Enhanced reaction kinetics in biological cells

TL;DR

This paper presents an analytical model demonstrating how active transport in biological cells enhances reaction kinetics, especially for larger tracers like vesicles, by optimizing interaction times with motor proteins.

Contribution

It introduces the first analytical model of transport-limited reactions in active media, revealing universal features of optimal configurations for enhanced reactivity.

Findings

Active transport increases reaction rates for large tracers.

Optimal interaction times with motor proteins maximize reaction efficiency.

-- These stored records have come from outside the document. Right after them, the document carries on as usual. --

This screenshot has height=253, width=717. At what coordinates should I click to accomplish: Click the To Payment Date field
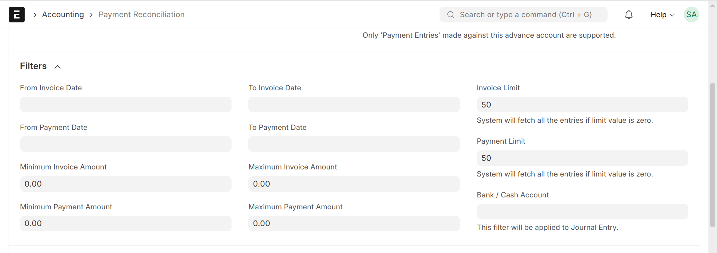354,144
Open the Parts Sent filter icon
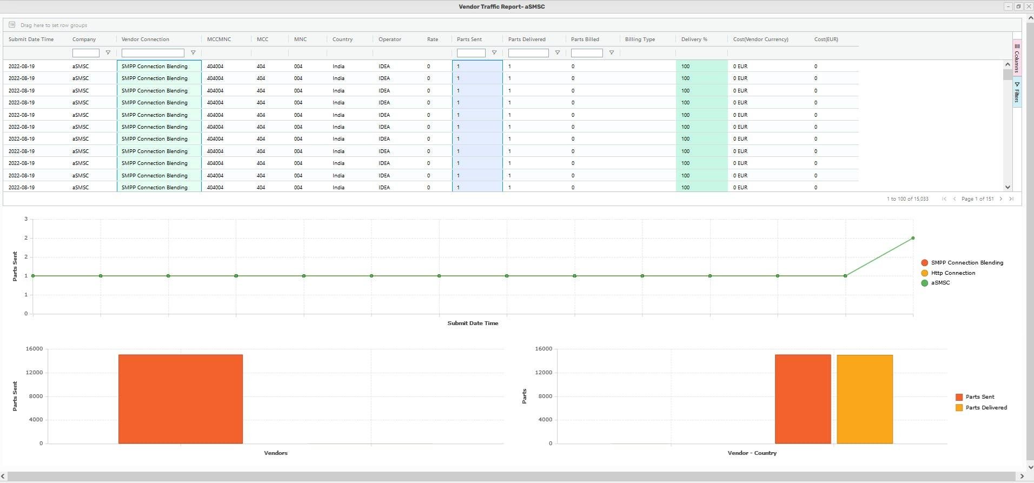 pos(494,53)
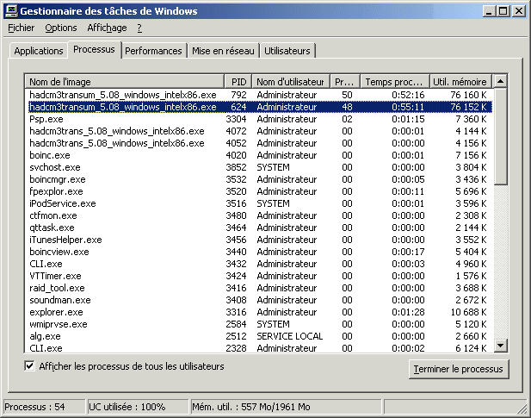531x418 pixels.
Task: Open the Fichier menu
Action: tap(21, 28)
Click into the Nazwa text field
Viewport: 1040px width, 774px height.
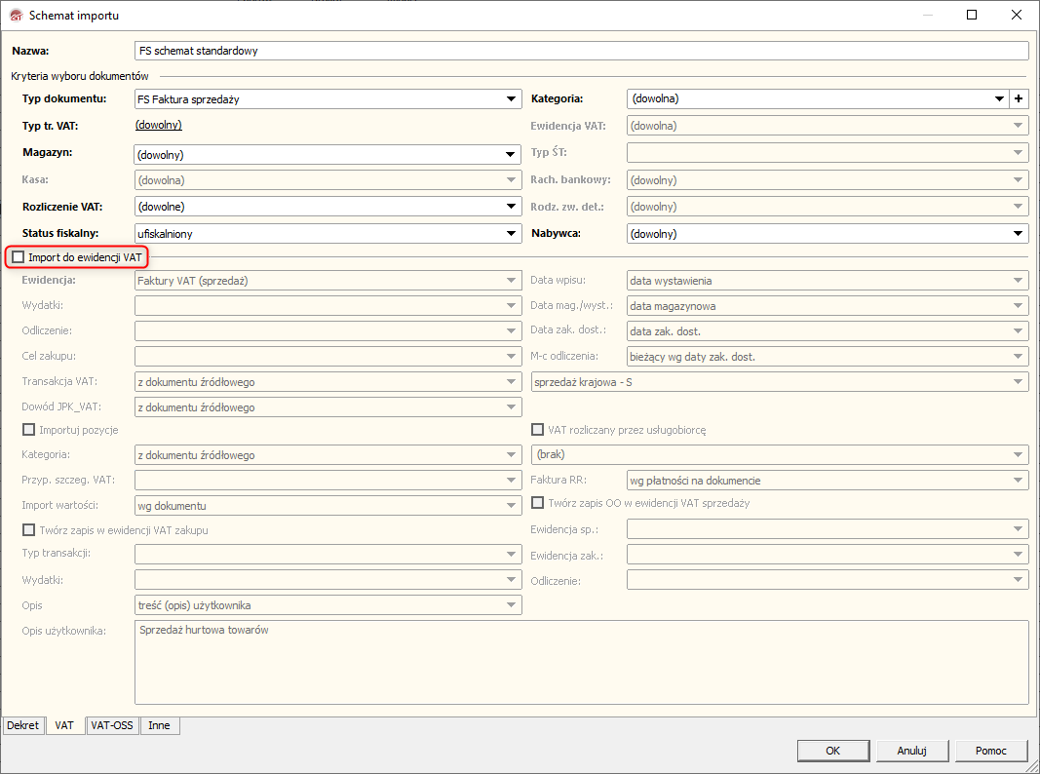pos(581,51)
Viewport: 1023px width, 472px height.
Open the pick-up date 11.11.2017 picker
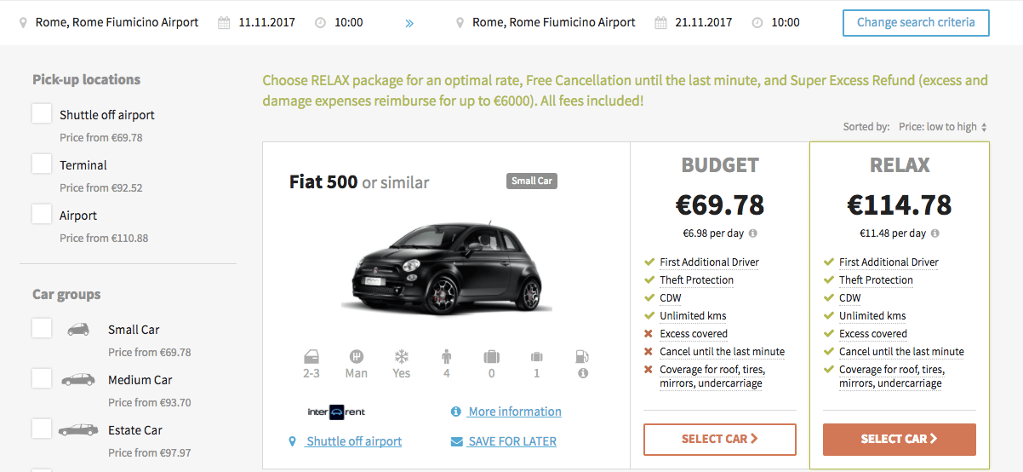click(266, 23)
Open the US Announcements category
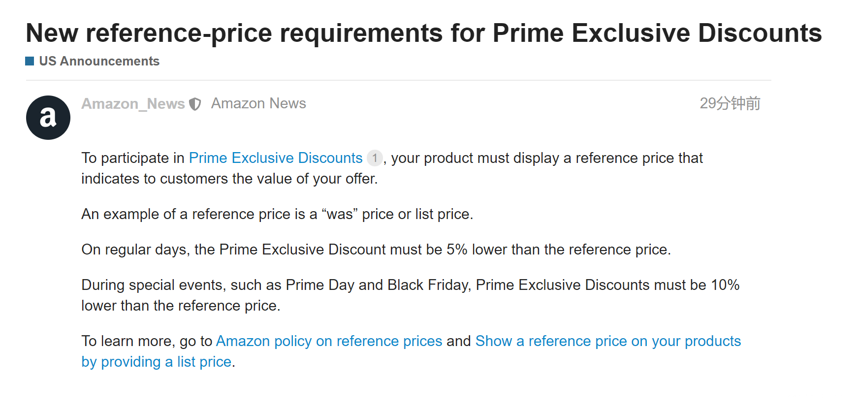 99,61
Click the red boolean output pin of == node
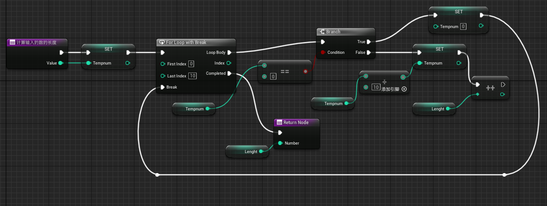 [305, 71]
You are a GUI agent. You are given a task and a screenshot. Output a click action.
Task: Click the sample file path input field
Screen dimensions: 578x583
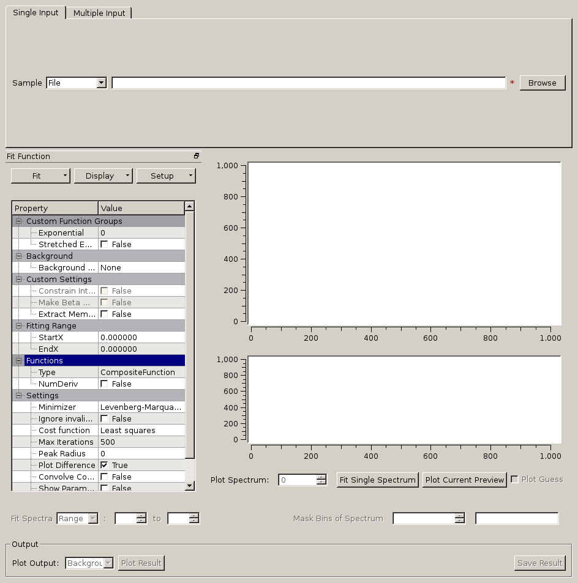click(309, 83)

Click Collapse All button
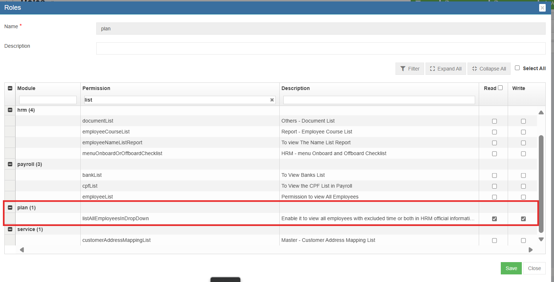click(489, 69)
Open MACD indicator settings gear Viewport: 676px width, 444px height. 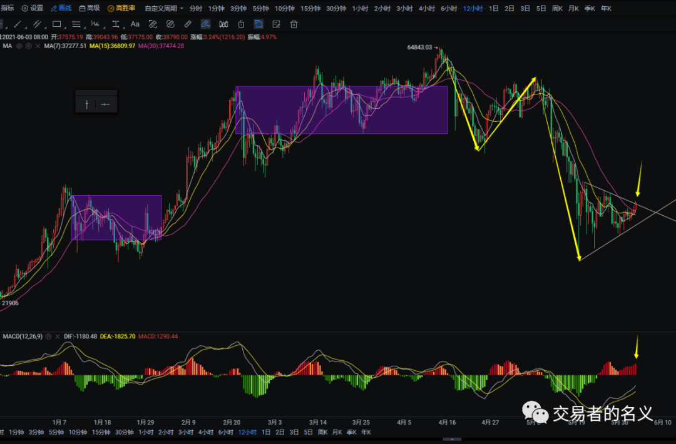click(48, 336)
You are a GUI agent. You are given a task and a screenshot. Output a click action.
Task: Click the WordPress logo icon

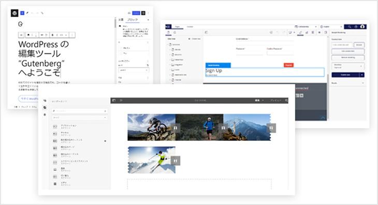[14, 13]
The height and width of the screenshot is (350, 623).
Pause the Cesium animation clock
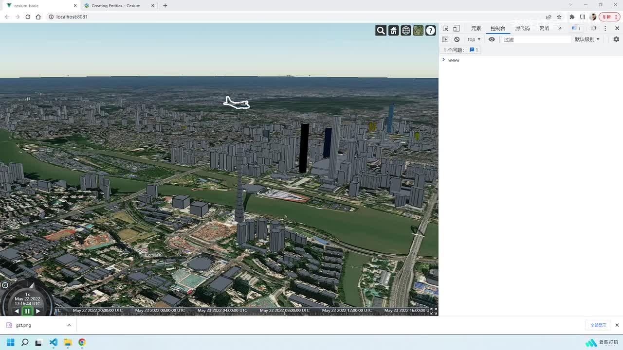pos(27,311)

Universal features characterize the optimal transport configurations.

Abstract

The cell cytoskeleton is a striking example of "active" medium driven out-of-equilibrium by ATP hydrolysis. Such activity has been shown recently to have a spectacular impact on the mechanical and rheological properties of the cellular medium, as well as on its transport properties : a generic tracer particle freely diffuses as in a standard equilibrium medium, but also intermittently binds with random interaction times to motor proteins, which perform active ballistic excursions along cytoskeletal filaments. Here, we propose for the first time an analytical model of transport limited reactions in active media, and show quantitatively how active transport can enhance reactivity for large enough tracers like vesicles. We derive analytically the average interaction time with motor proteins which optimizes the reaction rate, and reveal remarkable universal features of the optimal configuration. We discuss why active transport may be beneficial in various biological examples: cell cytoskeleton, membranes and lamellipodia, and tubular structures like axons.